(LISTED RECORDS):
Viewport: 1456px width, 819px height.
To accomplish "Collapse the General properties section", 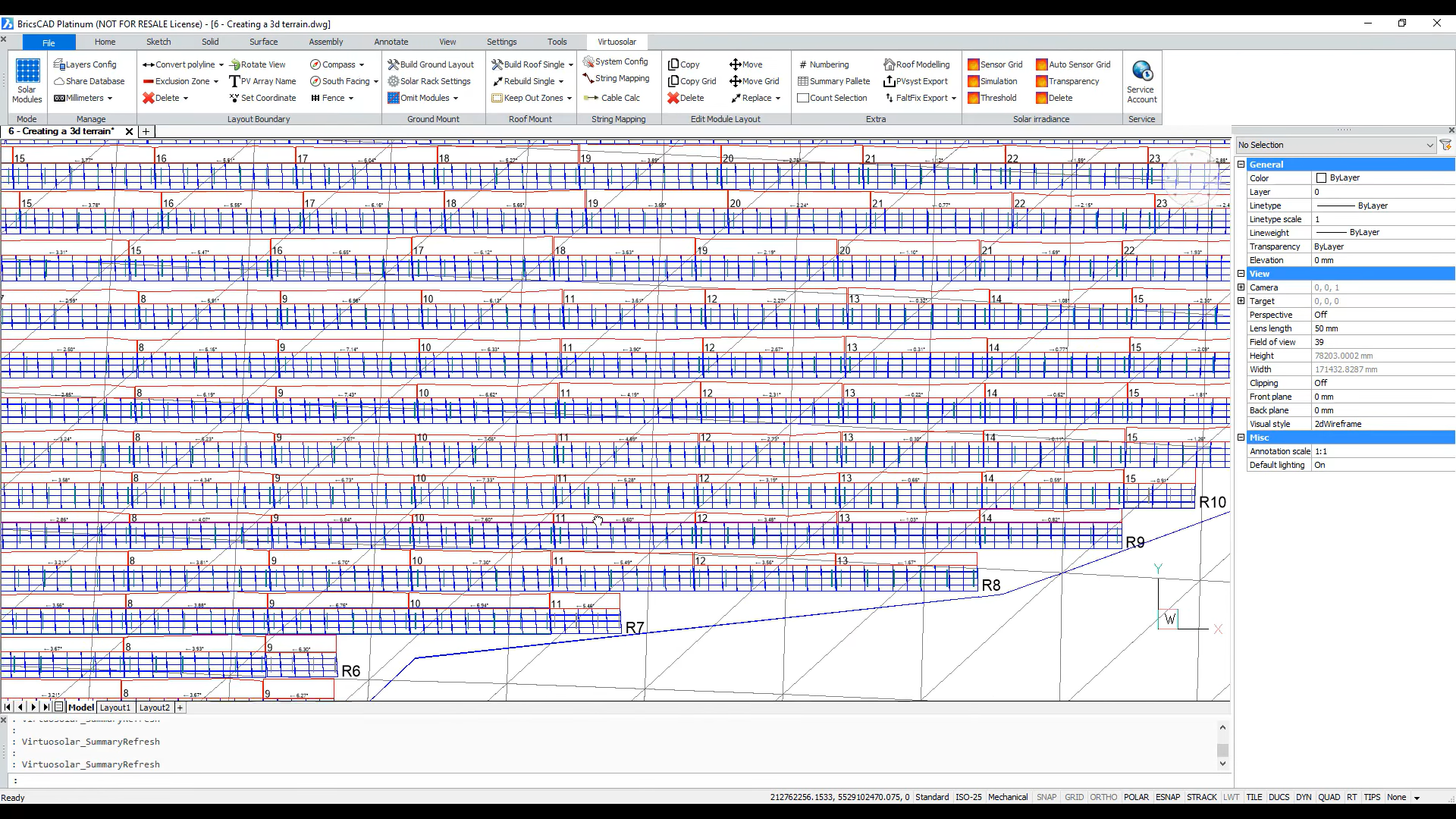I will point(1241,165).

* * *

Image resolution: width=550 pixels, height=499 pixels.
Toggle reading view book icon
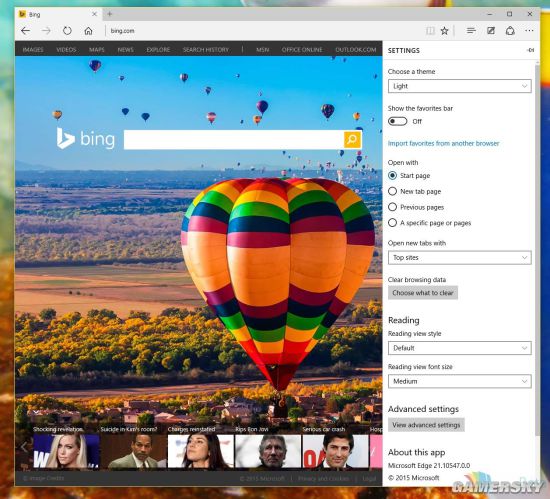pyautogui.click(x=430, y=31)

(TASK DIRECTIONS):
Shift every coordinate in the answers up by 37 and write out again the part that opens with the line containing "Image resolution: width=550" and closes with the line containing "pyautogui.click(x=430, y=31)", including both of those lines. Reproduce only those lines, requests included, and leave the pictures out.

(SOLUTION TO THIS TASK):
Image resolution: width=550 pixels, height=499 pixels.
Toggle reading view book icon
pyautogui.click(x=467, y=68)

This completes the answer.